Sicuramente quello di portare la società a zero CO2 emissioni equivalenti entro il 2010. Nessuno si è posto un obiettivo del genere, meno che meno a Kyoto. Adotteremo i metodi di generazione più efficienti, e quindi privilegeremo la cogenerazione e le fonti alternative e in particolare l’energia eolica. Poi per arrivare al livello di emissioni zero cercheremo di ripulire l’aria con la riforestazione. Le zone interessate potrebbero essere il Marocco, il Texas, ma abbiamo in corso studi anche su Francia e Italia.

Tornando ai risultati, il vostro bilancio ambientale documenta i risparmi ottenuti e quindi i maggiori guadagni conseguiti grazie ai vostri investimenti ambientali, come valutate invece gli aspetti etici?

Secondo la nostra visione l’impegno per l’ambiente contribuisce a creare un clima aziendale positivo nel quale il lavoratore si sente realizzato. Basti dire che a parte l’utilizzo di consulenze esterne soprattutto nella fase iniziale dei vari progetti, che so per il riciclo, per la riduzione del consumo d’acqua piuttosto che dell’utilizzo di prodotti inquinanti, molti suggerimenti sono poi venuti dall’interno, da chi volontariamente dedicava parte del suo tempo per cercare nuove soluzioni. Nella guerra per conquistarsi i migliori cervelli anche questo ci aiuta a guadagnarli e a trattenerli. Tutto ciò non è contabilizzabile come il risparmio sulla bolletta dell’acqua, ma sicuramente supera tutti i risparmi documentabili in un bilancio.

Come si traduce tutto questo in una piccola impresa? Non può essere che lì l’ambiente costi troppo?

No, tutto questo vale per ogni impresa. Cambiano le pratiche di protezione dell’ambiente a seconda delle produzioni che sono in gioco, gli interventi saranno più o meno estesi a seconda della dimensione aziendale, ma il ritorno e i risparmi sono certi per tutti.

Cosa chiedete ai governi nei Paesi dove siete presenti?

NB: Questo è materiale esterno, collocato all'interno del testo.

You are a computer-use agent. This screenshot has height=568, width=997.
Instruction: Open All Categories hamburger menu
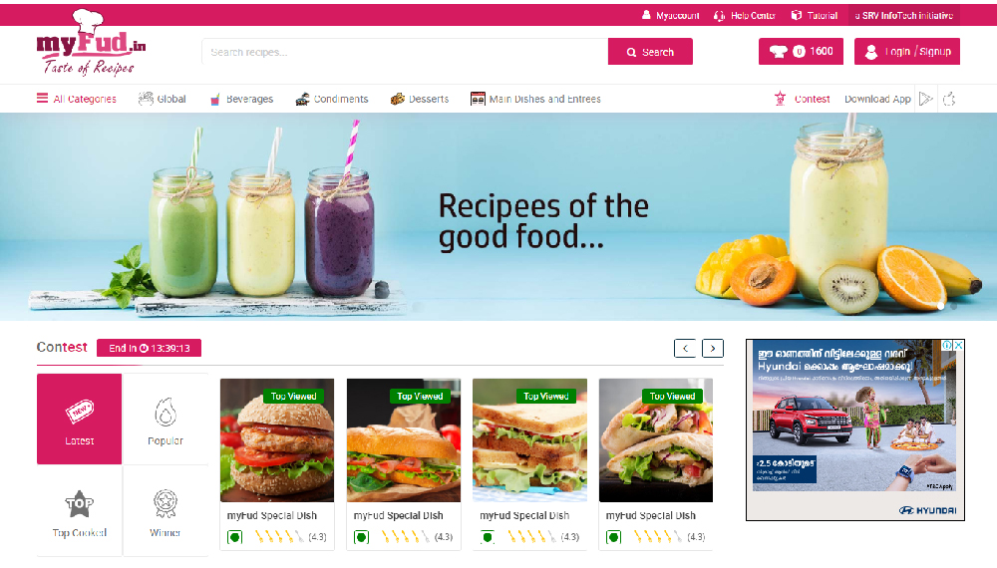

Anzitutto ci tengo a dire che noi applichiamo gli stessi obiettivi in tutti i Paesi e estendiamo a tutti i siti la norma più restrittiva indicata dalle amministrazioni pubbliche dove abbiamo una presenza. Vale a dire che se in California c’è la regola più severa relativamente all’inquinamento atmosferico, questa norma noi la applichiamo in tutto il mondo. Ai governi chiediamo di essere più decisi, più severi; sono ancora succubi del mito del costa troppo. In Italia vorremmo più attenzione ai nostri risultati. Qui abbiamo fatto cose eccezionali. Abbiamo dimostrato che l’alta tecnologia si può fare in Italia, che si può investire al Sud e che l’investimento nell’ambiente non è un’idea balzana di una società “strana”; è invece un fatto che alla fine il risultato è positivo. Secondo noi il caso ST va studiato e applicato dove è possibile, noi cerchiamo di fare proseliti.